A Story of Hope, Hydration and Distraction

Gary and Susan Bonnett are lifelong Washingtonians. They grew up in D.C., raised their three children in Potomac and are enjoying retirement—as much as one can during a global pandemic—in the same home they’ve been living in for more than 40 years. 

Gary and Susan’s story with The Children’s Inn and NIH began 25 years ago. It is a story of sheer determination and hope “…and hydration and distraction,” Susan recounts. “It was our family mantra!”

In December of 1995, the Bonnetts’ 22-year-old daughter, Tami, was complaining of not feeling well. Living and working in Israel at the time, Tami was in the prime of her life. But all of a sudden, she couldn’t climb stairs without getting winded or swallow food without experiencing discomfort; she was simply not herself. At her parents’ urging, Tami agreed to come home. She landed in Washington on Dec. 14 at 4 p.m. On Dec. 15 at 4 a.m., she awoke due to persistent neck and back pain, and remembered she had not taken the antibiotic prescribed to her in Israel for a presumed upper respiratory infection. She made her way to the kitchen. A few seconds later, Gary, who happened to be in the basement working on an assignment, heard Tami emit a strangled, “I can’t breathe.” He ran upstairs, where he found her collapsed, her face turning blue. He performed the Heimlich maneuver while Tami’s sister called 911. In an instant, the Bonnetts’ world had turned upside down.

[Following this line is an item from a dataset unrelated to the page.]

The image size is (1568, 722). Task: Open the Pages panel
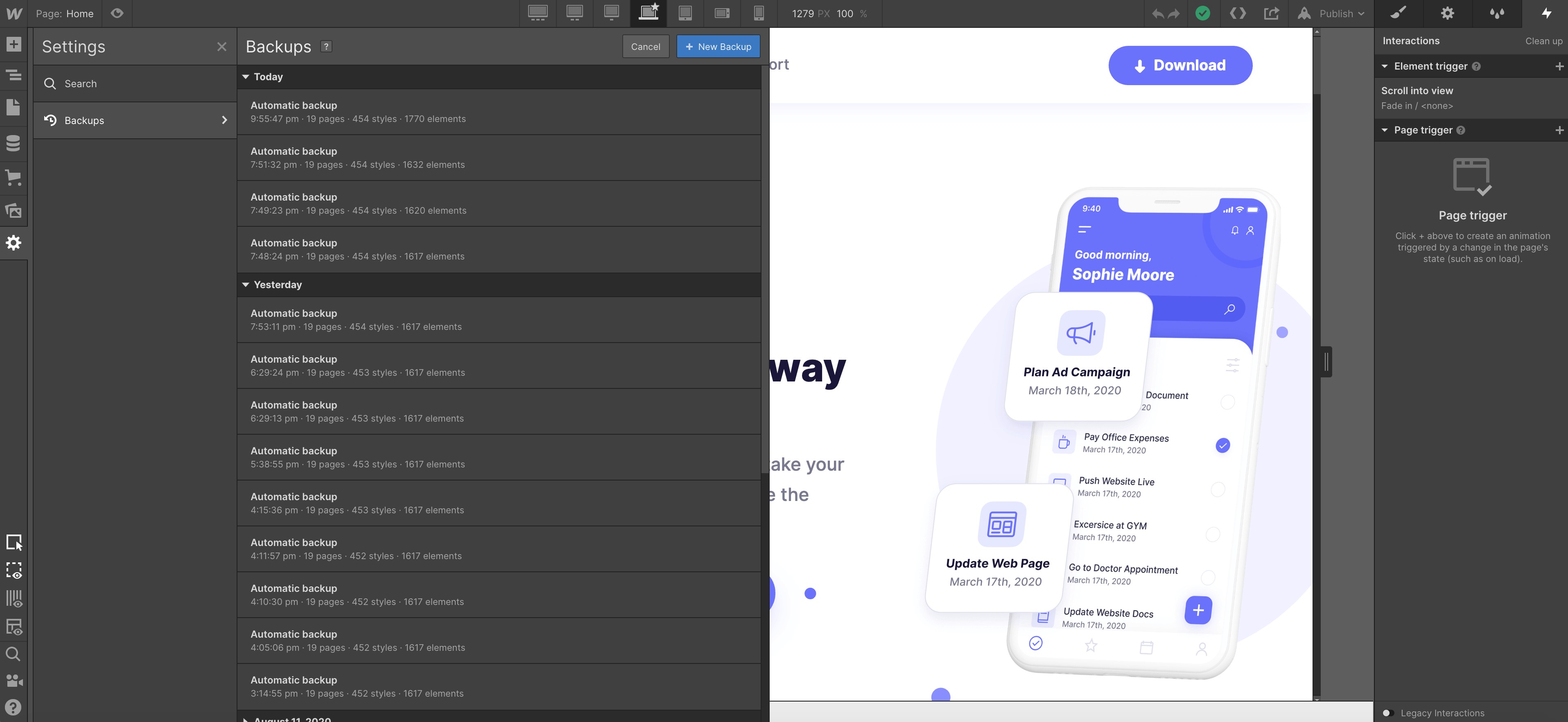(14, 107)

Over the next three days, Tami and her parents went from Shady Grove Medical Center to Sibley Memorial Hospital to the NIH. At Shady Grove, a CT scan unearthed a very large growth in her mediastinum that was pressing on her trachea. At Sibley, a biopsy of the tumor showed that it was fast-growing and malignant. Tami was diagnosed with stage 3B T-cell acute lymphoblastic lymphoma a mere 36 hours after returning home. 

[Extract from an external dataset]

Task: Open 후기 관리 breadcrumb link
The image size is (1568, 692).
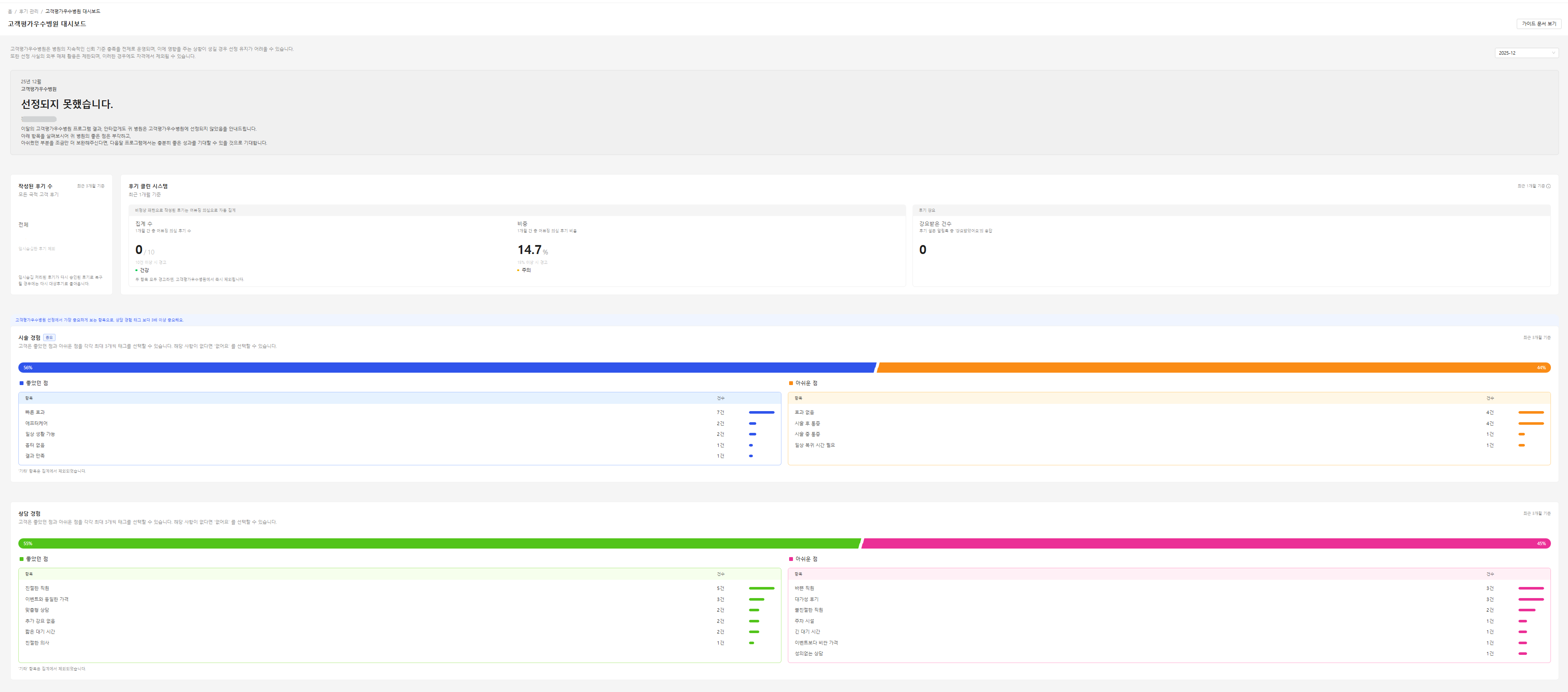Action: 29,12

As this rare form of non-Hodgkin lymphoma was even more rare in young women, the radiologist at Sibley recommended that Dr. Elaine Jaffe, a senior investigator at NCI, review Tami’s slides. She confirmed Sibley’s diagnosis. That same day, Gary sought counsel from family friend Ed Sondik, who was serving as acting deputy director of NCI at the time. He immediately called Dr. Philip Pizzo, then chief of NCI’s Pediatric Branch and a founder of The Children’s Inn. The very next morning, at the invitation of Dr. Pizzo, the Bonnetts entered the campus they had driven past 1,000 times before to determine the best course of action for saving their daughter’s life. The previous day, doctors had intended to treat Tami as an adult, with chemotherapy that would have begun the day after their meeting at NIH. But Dr. Pizzo and Dr. Ian Magrath, chief of NCI’s Lymphoma Biology Section, recommended treating Tami as a pediatric patient. Pediatric protocols were significantly more effective–and intensive–than adult regimes.  

“I’m 100% sure I would not be here today had it not been for NIH,” says Tami. “I can’t drive by NIH’s campus without tears in my eyes for the life they gave me.”

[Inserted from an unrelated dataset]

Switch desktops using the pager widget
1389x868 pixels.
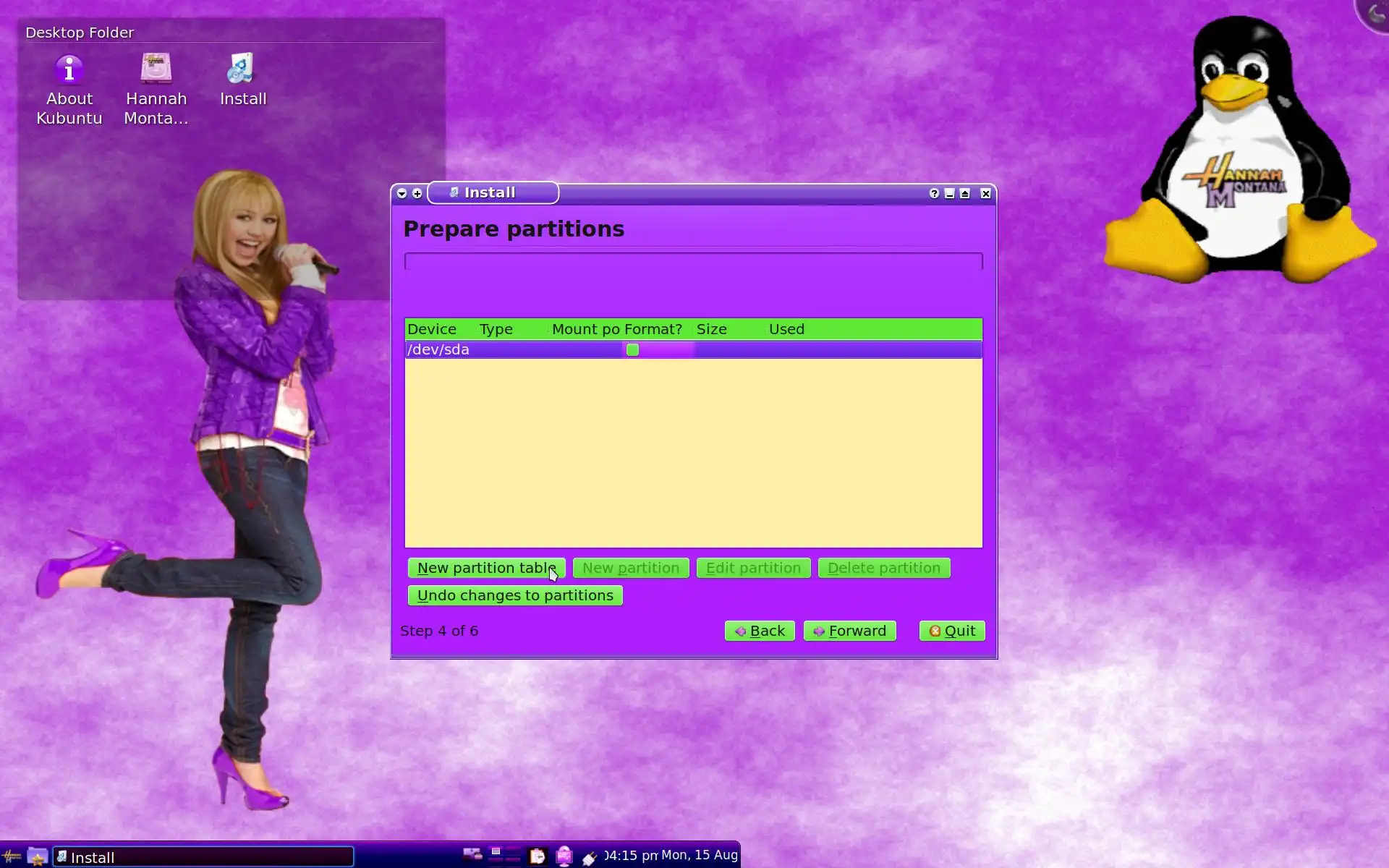(x=504, y=855)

The next two years following those fateful 72 hours were consumed with multiple types of chemo every day, 25+ spinal taps and blood and platelet transfusions every week. At the start of each new stage in the protocol, and because Tami’s treatment was so intensive, she often stayed inpatient at the Clinical Center. “We forged meaningful relationships with the families there,” recalls Gary. Most of them were staying at The Children’s Inn, and most were being treated for HIV or cancer—or, in some cases, both! Many of the pediatric patients the Bonnetts encountered during their two years at the NIH passed away. The Bonnetts started giving to The Inn in December of 1997, the week their daughter finished her treatment and officially became a survivor. 

“The Children’s Inn is extremely important to Susan and me,” says Gary. “We know how crucial this building is for those families whose children are treated at NIH.”  

Tami is now married to the boyfriend who remained at her side 25 years ago and, like her parents before her, is raising three children of her own just a few miles from her childhood home.